Anagnostopoulos’s reference to Ganymede is a symbolic warning. Just as Zeus relied upon Ganymede to give him the divine nectar he was missing, relationships can become fraught when we rely upon the other to give us the magic ingredient we lack ourselves. Inevitably, what starts out as generosity soon degenerates into a power struggle as the commitment is tested. This imbalance is symbolized by the painting of the two men wrestling. Poignantly, one is bearing the weight of the other. In the last image, a nude pink figure comes upon a head broken off from a statue of Apollo. This scene represents our capacity after breakups to find what was missing on our own. How can we meet our own needs instead of relying on someone else to bear our weight? The work’s title, “See You in the Undertow,” refers to how we get pulled into the codependent psychodynamics with our Ganymedes, just as surfers get pulled into the ocean’s undertow, instead of learning how to fill our own cups.

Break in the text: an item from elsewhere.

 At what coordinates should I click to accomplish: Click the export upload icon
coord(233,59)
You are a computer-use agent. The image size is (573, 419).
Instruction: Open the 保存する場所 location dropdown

In the second vase, the artist draws upon mythology to propose a more successful formula for gay love. The first image in “Follow You Into the Sun” portrays Dionysus. The second scene features two wrestlers embracing, in contrast to the conflict shown in the other vase. A fragmented bust with yellow flowers is depicted in the last vignette. The title suggests turning toward the warmth and light.
Whereas Ganymede introduces a cautionary tale, Dionysus allegorizes a winning strategy. More than just the god of wine, Dionysus was also the deity of theater and was known by the Λυσιος epithet: “The One Who Sets One Loose.” Dionysus was understood to induce ecstasies in his devotees that loosened the grip of their traumas. This first image asks how a gay relationship might be structured to share this sacred catharsis that releases the pain of the past. The wrestlers who embrace sensually in the second scene pose the question: How can queer couples develop and maintain an ecstatic sexual relationship as their love story unfolds? In the final vignette, yellow wildflowers blossom on the fragmented head. How might fragility and joy coexist?
In these two vases, Anagnostopoulos presents innovative metaphors to gay men seeking love. Perhaps this dichotomy between Ganymede and Dionysus can be illuminating to individuals who don’t identify as queer men as well. It’s a welcome respite from so much gay art that is essentially beefcake with a pretentious cherry on top. As Hollywood continues to struggle to put forth gay characters and gay stories with any actual depth, it’s worth a trip to Chelsea to engage with these truly unique vases and the model they suggest for a successful gay love life.
Paul Anagnostopoulos: When Heroes Fall continues at Dinner Gallery (242 West 22nd Street, Chelsea, Manhattan) through October 29. The exhibition was organized by the gallery.